Oil prices have been on the move, dipping then flipping on headlines about the progress of reopening the Suez Canal, one of the world’s most important waterways. It was 6 days ago that the world's largest merchant ship, the Ever Given, got caught in a storm and it ended up getting wedged in sideways blocking the canal and effectively blocking 20% of the global supply chain. Reports that the ship had been refloated and partially freed caused a drop in oil but prices soon bounced back up as a larger reality sunk in. The truth is that oil and LNG and product supplies will be delayed and that will not help with a market that is on track to be undersupplied this summer as more COVID vaccinations inspire more demand.

The damage from the EverGiven mishap has already been done so now it is on to the upcoming OPEC Plus meeting getting to see if they are moved to increase production while all signs suggest that they will not. So the oil market that has recently seen some wild swings and a correction jeopardizing the bull run, should right the ship once OPEC plus meets.

Photo by samuel hanna on Unsplash

Reuters reports that “Russia would support broadly stable oil output by OPEC+ group of leading global oil producers in May while seeking a relatively small output hike for itself to meet the rising seasonal demand, a source familiar with Russia’s thinking said on Monday. Russian energy ministry and the office of Deputy Prime Minister Alexander Novak, in charge of Moscow’s ties with OPEC+, have not immediately responded to requests for comments. So this should suggest a rollover is in the cards. The excuse they will use is rising COVID cases but at the end of the day, it is all about making money and what they can get away with.
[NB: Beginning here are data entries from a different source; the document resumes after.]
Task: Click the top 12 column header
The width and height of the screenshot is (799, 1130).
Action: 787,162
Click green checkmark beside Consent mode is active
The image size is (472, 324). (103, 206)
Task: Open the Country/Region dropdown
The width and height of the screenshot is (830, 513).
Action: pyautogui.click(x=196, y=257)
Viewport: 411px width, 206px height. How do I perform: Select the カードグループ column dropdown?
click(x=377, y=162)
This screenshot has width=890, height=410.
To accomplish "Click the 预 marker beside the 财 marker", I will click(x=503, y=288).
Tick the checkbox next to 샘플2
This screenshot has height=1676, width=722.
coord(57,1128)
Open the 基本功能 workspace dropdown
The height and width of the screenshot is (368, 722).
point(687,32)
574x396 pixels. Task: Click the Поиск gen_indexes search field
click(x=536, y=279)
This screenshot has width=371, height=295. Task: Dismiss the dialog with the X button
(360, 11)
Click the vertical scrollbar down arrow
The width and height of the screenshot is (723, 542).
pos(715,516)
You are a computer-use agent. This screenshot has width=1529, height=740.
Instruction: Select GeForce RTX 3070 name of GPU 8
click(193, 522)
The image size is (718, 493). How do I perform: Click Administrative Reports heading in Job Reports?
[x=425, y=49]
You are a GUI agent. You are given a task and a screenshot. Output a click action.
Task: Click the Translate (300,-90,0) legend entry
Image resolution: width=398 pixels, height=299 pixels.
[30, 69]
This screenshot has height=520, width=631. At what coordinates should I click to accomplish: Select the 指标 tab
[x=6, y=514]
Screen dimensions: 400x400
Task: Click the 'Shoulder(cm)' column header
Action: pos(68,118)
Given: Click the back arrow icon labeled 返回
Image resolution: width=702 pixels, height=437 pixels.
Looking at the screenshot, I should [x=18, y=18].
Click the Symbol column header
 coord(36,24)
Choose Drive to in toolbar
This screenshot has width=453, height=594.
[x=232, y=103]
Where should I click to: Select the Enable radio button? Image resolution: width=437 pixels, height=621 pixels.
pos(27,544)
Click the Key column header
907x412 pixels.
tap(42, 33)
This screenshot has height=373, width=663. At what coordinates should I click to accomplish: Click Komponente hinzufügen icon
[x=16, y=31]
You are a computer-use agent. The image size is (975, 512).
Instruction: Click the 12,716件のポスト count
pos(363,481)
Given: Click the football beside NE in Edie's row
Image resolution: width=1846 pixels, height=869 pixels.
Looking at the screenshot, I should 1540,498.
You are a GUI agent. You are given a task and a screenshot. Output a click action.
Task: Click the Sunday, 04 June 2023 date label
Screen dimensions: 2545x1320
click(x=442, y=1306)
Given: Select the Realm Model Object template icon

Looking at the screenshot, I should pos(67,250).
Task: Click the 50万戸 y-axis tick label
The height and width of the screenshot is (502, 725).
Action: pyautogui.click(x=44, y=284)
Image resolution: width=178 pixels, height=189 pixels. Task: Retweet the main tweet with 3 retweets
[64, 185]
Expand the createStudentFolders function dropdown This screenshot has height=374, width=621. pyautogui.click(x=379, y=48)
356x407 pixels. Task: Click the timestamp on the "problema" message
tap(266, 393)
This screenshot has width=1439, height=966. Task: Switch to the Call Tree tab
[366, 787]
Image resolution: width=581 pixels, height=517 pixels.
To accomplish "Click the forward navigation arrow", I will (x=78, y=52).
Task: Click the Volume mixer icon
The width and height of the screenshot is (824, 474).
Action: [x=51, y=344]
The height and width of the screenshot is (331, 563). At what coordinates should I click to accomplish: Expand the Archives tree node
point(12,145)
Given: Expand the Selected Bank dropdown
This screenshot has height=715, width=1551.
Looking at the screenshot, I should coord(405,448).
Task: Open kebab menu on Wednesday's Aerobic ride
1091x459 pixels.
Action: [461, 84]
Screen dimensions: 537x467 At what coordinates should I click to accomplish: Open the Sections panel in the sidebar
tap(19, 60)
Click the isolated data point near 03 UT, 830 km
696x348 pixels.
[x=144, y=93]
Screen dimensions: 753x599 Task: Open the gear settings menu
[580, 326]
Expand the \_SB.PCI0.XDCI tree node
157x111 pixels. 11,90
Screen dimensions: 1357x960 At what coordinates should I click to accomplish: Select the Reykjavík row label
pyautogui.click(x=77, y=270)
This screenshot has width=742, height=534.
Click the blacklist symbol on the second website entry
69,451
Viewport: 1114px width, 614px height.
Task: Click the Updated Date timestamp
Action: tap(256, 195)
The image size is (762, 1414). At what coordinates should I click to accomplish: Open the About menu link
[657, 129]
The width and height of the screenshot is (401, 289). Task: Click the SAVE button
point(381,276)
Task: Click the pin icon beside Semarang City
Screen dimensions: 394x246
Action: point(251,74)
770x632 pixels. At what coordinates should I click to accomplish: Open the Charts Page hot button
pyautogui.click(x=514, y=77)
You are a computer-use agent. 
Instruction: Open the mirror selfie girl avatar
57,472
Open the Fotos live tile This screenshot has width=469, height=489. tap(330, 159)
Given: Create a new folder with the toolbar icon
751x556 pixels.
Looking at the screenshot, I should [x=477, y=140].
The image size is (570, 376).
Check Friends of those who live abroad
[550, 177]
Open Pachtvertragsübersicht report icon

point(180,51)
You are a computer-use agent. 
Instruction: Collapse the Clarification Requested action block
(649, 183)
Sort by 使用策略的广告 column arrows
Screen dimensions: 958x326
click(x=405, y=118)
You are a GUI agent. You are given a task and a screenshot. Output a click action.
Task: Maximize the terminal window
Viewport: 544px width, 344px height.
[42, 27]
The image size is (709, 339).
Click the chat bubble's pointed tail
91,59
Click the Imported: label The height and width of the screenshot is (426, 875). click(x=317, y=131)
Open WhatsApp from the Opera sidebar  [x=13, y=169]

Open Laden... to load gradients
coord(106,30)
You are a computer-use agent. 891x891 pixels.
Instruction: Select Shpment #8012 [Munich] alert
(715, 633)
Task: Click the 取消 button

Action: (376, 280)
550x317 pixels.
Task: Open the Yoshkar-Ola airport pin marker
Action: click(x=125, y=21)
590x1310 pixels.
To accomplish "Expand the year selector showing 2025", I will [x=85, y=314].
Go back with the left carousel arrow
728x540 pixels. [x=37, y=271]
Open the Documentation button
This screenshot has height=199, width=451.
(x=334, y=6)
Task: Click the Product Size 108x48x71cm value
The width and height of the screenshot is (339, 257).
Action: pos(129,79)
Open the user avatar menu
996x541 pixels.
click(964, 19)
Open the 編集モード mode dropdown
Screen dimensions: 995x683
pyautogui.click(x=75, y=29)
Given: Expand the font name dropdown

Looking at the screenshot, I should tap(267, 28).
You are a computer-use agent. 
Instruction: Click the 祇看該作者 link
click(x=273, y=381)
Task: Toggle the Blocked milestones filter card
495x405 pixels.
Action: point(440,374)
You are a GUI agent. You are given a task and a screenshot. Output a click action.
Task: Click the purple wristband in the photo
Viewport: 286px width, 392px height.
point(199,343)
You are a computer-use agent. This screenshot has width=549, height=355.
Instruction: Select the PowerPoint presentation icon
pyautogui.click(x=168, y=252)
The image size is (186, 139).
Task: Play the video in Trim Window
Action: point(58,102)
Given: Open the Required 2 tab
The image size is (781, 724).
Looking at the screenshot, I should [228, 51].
OPEC Plus has no opposition from the Biden administration when it comes to cutting production. That silence will allow OPEC to increase the price of oil. That, in turn, is raising gasoline prices.

Now, the question is whether U.S. producers can increase production and ward off an oil price squeeze. Oil production in the U.S. did rise to 11 million barrels a day, still, 2 million barrels a day below the pre-pandemic peak. Yet there are some signs that shale producers might start to ramp up production but will it be too little too late to stop oil from surging to $80 a barrel.